Site icon R-bloggers

How to Get Twitter Data using R

[This article was first published on R – Predictive Hacks, and kindly contributed to R-bloggers]. (You can report issue about the content on this page here)
Want to share your content on R-bloggers? click here if you have a blog, or here if you don't.

In a previous post, we showed how to get Twitter data using Python. In this tutorial, we will show you how to get Twitter data using R and more particularly with the rtweet library. As we have explained in the previous post, you will need to create a developer account and get your consumer and access keys respectively.

Install the rtweet Library and API Authorization

We can install the rtweet library either from CRAN or from GitHub as follows:

## install rtweet from CRAN
install.packages("rtweet")


## OR
## install remotes package if it's not already
if (!requireNamespace("remotes", quietly = TRUE)) {
  install.packages("remotes")
}

## install dev version of rtweet from github
remotes::install_github("ropensci/rtweet")

Then we are ready to load the library:

## load rtweet package
library(rtweet)

We can authorize the API by entering our credentials:

## load rtweet
library(rtweet)

## load the tidyverse
library(tidyverse)

## store api keys (these are fake example values; replace with your own keys)
api_key <- "afYS4vbIlPAj096E60c4W1fiK"
api_secret_key <- "bI91kqnqFoNCrZFbsjAWHD4gJ91LQAhdCJXCj3yscfuULtNkuu"

## authenticate via web browser
token <- create_token(
  app = "rstatsjournalismresearch",
  consumer_key = api_key,
  consumer_secret = api_secret_key)

get_token()
 

Search Tweets

Now we are ready to get our first data from Twitter, starting with 1000 tweets containing the hashtag “#DataScience” by excluding the re-tweets.

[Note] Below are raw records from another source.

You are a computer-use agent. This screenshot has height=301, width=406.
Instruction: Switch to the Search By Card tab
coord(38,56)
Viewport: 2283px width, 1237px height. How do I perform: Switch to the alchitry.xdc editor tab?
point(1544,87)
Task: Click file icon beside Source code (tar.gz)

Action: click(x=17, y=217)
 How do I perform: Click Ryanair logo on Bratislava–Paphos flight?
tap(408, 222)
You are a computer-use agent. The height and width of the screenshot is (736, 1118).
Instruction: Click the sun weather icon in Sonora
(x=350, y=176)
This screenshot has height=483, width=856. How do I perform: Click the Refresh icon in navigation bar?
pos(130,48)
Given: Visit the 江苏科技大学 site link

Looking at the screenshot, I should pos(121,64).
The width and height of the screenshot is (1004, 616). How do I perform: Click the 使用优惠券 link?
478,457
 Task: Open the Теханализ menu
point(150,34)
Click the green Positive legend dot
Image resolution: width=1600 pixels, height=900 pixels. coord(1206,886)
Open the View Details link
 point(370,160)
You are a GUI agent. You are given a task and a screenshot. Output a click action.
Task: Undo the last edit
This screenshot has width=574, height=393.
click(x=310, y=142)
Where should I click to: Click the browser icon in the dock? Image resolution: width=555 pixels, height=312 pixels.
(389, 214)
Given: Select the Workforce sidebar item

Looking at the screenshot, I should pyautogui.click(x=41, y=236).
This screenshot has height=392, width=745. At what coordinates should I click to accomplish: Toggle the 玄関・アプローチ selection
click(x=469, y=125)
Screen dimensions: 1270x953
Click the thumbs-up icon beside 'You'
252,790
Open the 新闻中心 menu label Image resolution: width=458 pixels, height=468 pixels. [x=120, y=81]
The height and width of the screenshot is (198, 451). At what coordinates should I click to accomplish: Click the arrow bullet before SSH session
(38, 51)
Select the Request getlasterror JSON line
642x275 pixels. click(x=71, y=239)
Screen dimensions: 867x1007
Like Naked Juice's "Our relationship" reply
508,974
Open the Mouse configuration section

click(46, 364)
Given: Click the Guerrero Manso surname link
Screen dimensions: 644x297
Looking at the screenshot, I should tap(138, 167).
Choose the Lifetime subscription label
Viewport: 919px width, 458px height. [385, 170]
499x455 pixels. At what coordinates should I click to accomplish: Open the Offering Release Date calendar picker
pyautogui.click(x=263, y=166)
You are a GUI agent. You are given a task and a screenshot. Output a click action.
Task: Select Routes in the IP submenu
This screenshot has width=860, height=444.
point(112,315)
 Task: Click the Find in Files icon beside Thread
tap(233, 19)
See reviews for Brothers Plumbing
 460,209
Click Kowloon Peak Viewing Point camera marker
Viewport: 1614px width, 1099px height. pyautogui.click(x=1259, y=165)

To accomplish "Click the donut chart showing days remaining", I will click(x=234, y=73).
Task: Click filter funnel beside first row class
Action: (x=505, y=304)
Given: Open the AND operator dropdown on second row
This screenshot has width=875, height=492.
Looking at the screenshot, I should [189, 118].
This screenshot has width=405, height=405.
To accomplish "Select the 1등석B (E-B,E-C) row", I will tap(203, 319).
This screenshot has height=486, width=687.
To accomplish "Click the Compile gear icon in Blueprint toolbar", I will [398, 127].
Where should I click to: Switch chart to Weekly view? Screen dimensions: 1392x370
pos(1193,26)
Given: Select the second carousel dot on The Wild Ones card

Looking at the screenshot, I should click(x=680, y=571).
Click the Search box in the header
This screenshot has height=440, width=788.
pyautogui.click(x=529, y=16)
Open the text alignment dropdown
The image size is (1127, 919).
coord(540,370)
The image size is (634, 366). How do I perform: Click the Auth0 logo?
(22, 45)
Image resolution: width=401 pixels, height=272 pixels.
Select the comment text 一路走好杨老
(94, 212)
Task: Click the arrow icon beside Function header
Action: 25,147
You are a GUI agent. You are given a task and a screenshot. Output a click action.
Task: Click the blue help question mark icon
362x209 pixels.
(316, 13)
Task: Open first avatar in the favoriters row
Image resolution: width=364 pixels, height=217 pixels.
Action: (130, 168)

Note that the “search_tweets” returns data from the last 6-9 days

rt <- search_tweets("#DataScience", n = 1000, include_rts = FALSE)
View(rt)
 

Usually, we want to get the screen name, the text, the number of likes and the number of re-tweets.

View(rt%>%select(screen_name, text, favorite_count, retweet_count))
 

The rt object consists of 90 columns, so as you can understand it contains a lot of information. Note that there is a limit of 18000 tweets per 15 minutes. If we want to get more, we should do the following:

## search for 250,000 tweets containing the word datascience
rt <- search_tweets(
  "datascience", n = 250000, retryonratelimit = TRUE
)
 

We can also plot the tweets:

ts_plot(rt, "hour") 
 

Stream Tweets

Stream tweets return a random sample of approximately 1% of the live stream of all tweets, having the option to filter the data via a search-like query, or enter specific user ids, or define the geo-coordinates of the tweets.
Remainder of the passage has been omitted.